Horst Sauer

Wer mit seinem Weingut wie Horst Sauer in der Bocksbeutelstraße residiert, füllt seine Rebensäfte in heutiger Zeit längst nicht mehr „nur“ in die bauchigen grünen und braunen Flaschen ab. Auch, wenn diese als „so typisch“ für das Anbaugebiet Franken weitläufig noch immer gelten. „Drei fränkische Schoppen“, dreimal ein Viertelliter, ihre Füllmenge. Die kugelige Flasche mit dem kurzen Hals, vor mehr als 250 Jahren als „Würzburger Stein“ eingeführt, genießt im Übrigen, wie oft fälschlich vermutet, keinen Markenschutz.

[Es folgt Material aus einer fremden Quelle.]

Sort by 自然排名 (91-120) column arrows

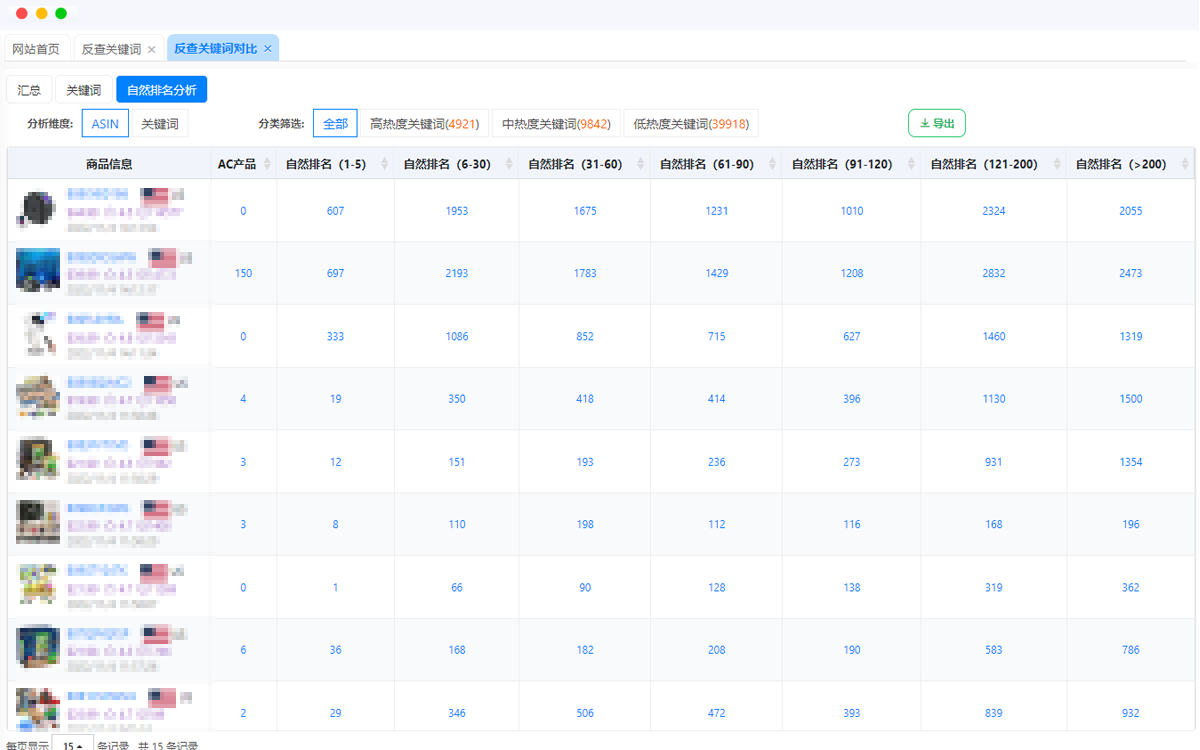point(910,165)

Im Volkacher Ortsteil Escherndorf produzieren Sauer und sein Helferteam zirka 150.000 Flaschen Wein, jährlich. Ihr Durchschnittsertrag: 74 Hektoliter je Hektar. Inzwischen erstreckt sich der Anbau im Unterfränkischen, genauer im Landkreis Kitzingen, auf 20 Hektar Rebfläche in den zwei Lagen „Fürstenberg“ und „Lump“. Die besten Parzellen im Lump sind den Großen Gewächsen vorbehalten und kommen unter dem Gewannnamen  „Escherndorf am Lumpen 1655“ auf den Markt. Sie alle zeichnen sich durch ihre Bodenbeschaffenheit aus: Muschelkalk, Lettenkeuper und Lösslehm. Ideal und interessant für Silvaner, Müller-Thurgau, Riesling oder wie es die Sauers nennen für den „Geschmack Frankens“. Auch Bacchus, Weißer Burgunder, Spätburgunder und seit Neuestem auch Sauvignon Blanc gehören zum Rebstocksortiment.

Guter Wein ist nach Ansicht von Horst Sauer „ein perfekter Geschichtenerzähler“. Gemeinsam mit seiner Tochter Sandra möchte er das Tag für Tag im Familienbetrieb unter Beweis stellen. Perfektionieren. Nicht nur darum werden Most und Wein im vierstöckigen Winzerhaus über möglichst kurze Wege fast ausschließlich mittels Schwerkraft bewegt. Die so schonende Behandlung in Verbindung mit langer, gezügelter Gärung versprechen besonders feingliedrige, reintönige Weine.

Als Großes Gewächs werden die besten Tropfen vermarktet. Und als „Special“ wird der trockene Weißwein „Sehnsucht“ (Silvaner) gekeltert. Eine Cuvée aus beiden Lagen, zu 70 Prozent im Barrique ausgebaut. Um nur ein Beispiel aus dieser Rubrik zu nennen. Hier handelt es sich nach Sauers Definition um besondere Weine, die individuell durch die außergewöhnliche Inspiration eines Augenblicks geprägt sind. Die gesamte Palette der Prädikatsweine von Auslese bis Eiswein ist das Ergebnis inniger Leidenschaft und großer Freude am Weinbau. Zu den aktuellen internationalen Auszeichnungen zählen Gold und Silber der „AWC Vienna 2020“. National wurde Sandra Sauer vergangenes Jahr als „Winzerin des Jahres“ beim „Gourmetwelten Lagen Cup“ ausgezeichnet, um nur einen der zahlreichen Preise der Vorjahre zu nennen. Die namhafte Liste der Restaurants, die „in normalen Zeiten“ über das Weingut beliefert werden, zeigt, in welcher Liga die Sauers spielen und weshalb ihre Weine auch bei uns zu haben sind.

Wer das Handwerk und die Kunst des Winzers gerne lernen möchte, fand auf dem Weingut Horst Sauer auch in dem Jahr eine Ausbildungsstelle. Neue, nächste Chance: 2022. Luisa Becker, die aktuell ihre Lehre im Weingut abgeschlossen hat, ist die Jahrgangsbeste in Franken. Also nicht die schlechtestes Adresse, um eine Ausbildung zu starten. 

„Vom einfachen Qualitätswein bis zum hochkarätigen Edelsüßen fördern wir jeweils die besten Charaktereigenschaften“, versichern der Winzermeister und seine Nachfolgerin aus Unterfranken. Für sie sind die Weine aus ihrem Gut wahre „Glücksbotschafter“ und „Weinpoesie pur“ – mal fröhliche, mal imposante und auch mal melancholische. Alle(s) zu ihrer oder seiner Zeit. Immer mit viel Fantasie für einen oder den Moment. Für ihren freien Lauf. Kurz: Genuss, Geschmack, Größe.

Das Weingut ist Mitglied im VDP (Verband Deutscher Prädikatsweingüter) und bei der Winzervereinigung Frank & Frei.